Rechtsextremisten im Harz Neonazis aus Dortmund bedrohen Halberstadts Jugendzentrum Zora

08. November 2024, 20:18 Uhr

Bundesweit bekannte Neonazis aus Dortmund ziehen nach Halberstadt und stärken die rechtsextreme Szene im Landkreis Harz. Dort operiert nun eine Firma, die mit dem Verkauf von Fanartikeln an Rechtsextremisten Geld erwirtschaftet. Die Neonazis machen Stimmung gegen ein lokales Jugendzentrum, doch dessen Team will sich nicht einschüchtern lassen.

MDR San Mitarbeiter Lars Frohmüller
Bildrechte: MDR/punctum.Fotografie/Alexander Schmidt

Das Jugend- und Kulturzentrum Zora ist seit mehr als 30 Jahren ein fester Anlaufpunkt für alle Generationen und Kulturen in Halberstadt. Die unabhängige Einrichtung bietet Raum für Familienfeste, Jugendtreffen, Angebote für Migranten und Geflüchtete. Doch seit einigen Wochen gerät die Zora ins Visier rechtsextremer Gruppen.

In Telegram-Kanälen kursieren Drohungen und Gerüchte, die das Zentrum als "linksextremen Treffpunkt" brandmarken. Aufrufe zur Gewalt gegen die Zora häufen sich im Internet, was die Sorge in der Stadtgesellschaft wachsen lässt.

Es wird behauptet, wir seien ein Sammelpunkt von Linksterroristen, und das hat dazu geführt, dass Leute online schreiben: ‚Man soll das Gesindel in der Zora anzünden'.

Robert Fietzke, Zora e.V.

Den Hintergrund dieser Bedrohungen bildet der Zuzug von bundesweit bekannten Neonazis aus Nordrhein-Westfalen. Sie haben sich vor einigen Monaten in Halberstadt und Umgebung niedergelassen. Die Gruppe um Alexander Deptolla, Matthias Deyda und Markus Walter stammt aus der Dortmunder Neonazi-Szene. Ihre Namen tauchen in Berichten der Verfassungsschutzbehörden auf.

Der rechtsextreme Matthias Deyda auf einer Demo in Halberstadt.
Der rechtsextreme Matthias Deyda (rechts) auf einer Demo in Halberstadt. Bildrechte: MDR

Für das Zora-Team um Geschäftsführer Robert Fietzke ist diese neue rechtsextreme Präsenz eine reale Gefahr: "Wenn man sich umhört an den Schulen, was da zum Teil los ist an Radikalisierungen von Jugendlichen, ist es nur eine Frage der Zeit, bis es den nächsten Angriff auf die Zora gibt." Die Zora wolle sich jedoch auch weiterhin als Ort der Begegnung und des kulturellen Austauschs behaupten, versichert Fietzke.

Kampfsport zur Szene-Finanzierung

Alexander Deptolla gilt als einer der einflussreichsten Neonazis aus der Dortmunder Szene. Er war lange führendes Mitglied der gewaltbereiten Kameradschaft "Nationaler Widerstand Dortmund" und engagierte sich später in der Partei Die Rechte und der NPD, die sich inzwischen Die Heimat nennt.

ROHDATEN |
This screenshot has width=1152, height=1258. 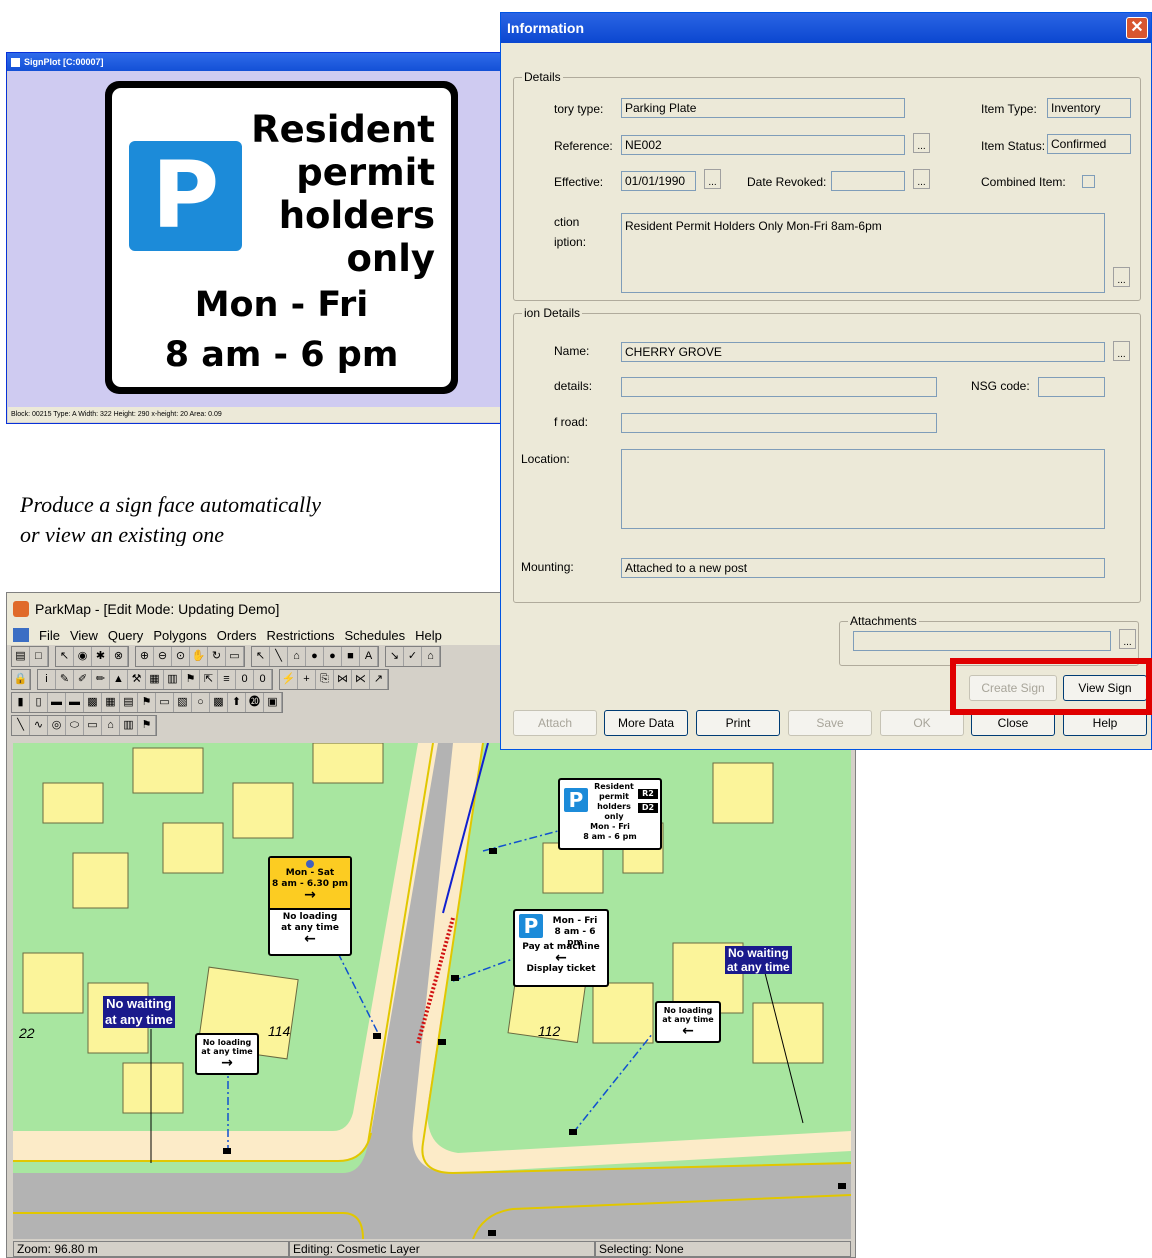 I want to click on flag2-icon: ⚑, so click(x=147, y=702).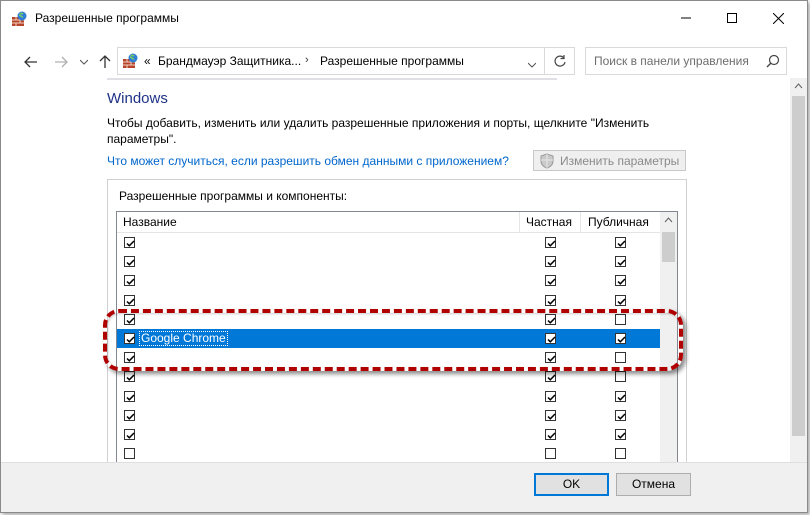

ZIEL DER ÜBUNG | Seit wie vielen Jahren ist das Jugend- und Kulturzentrum Zora laut dem Artikel über Neonazis in Halberstadt ein fester Anlaufpunkt in der Stadt?

AUSGABE UNTEN | Seit mehr als 30 Jahren.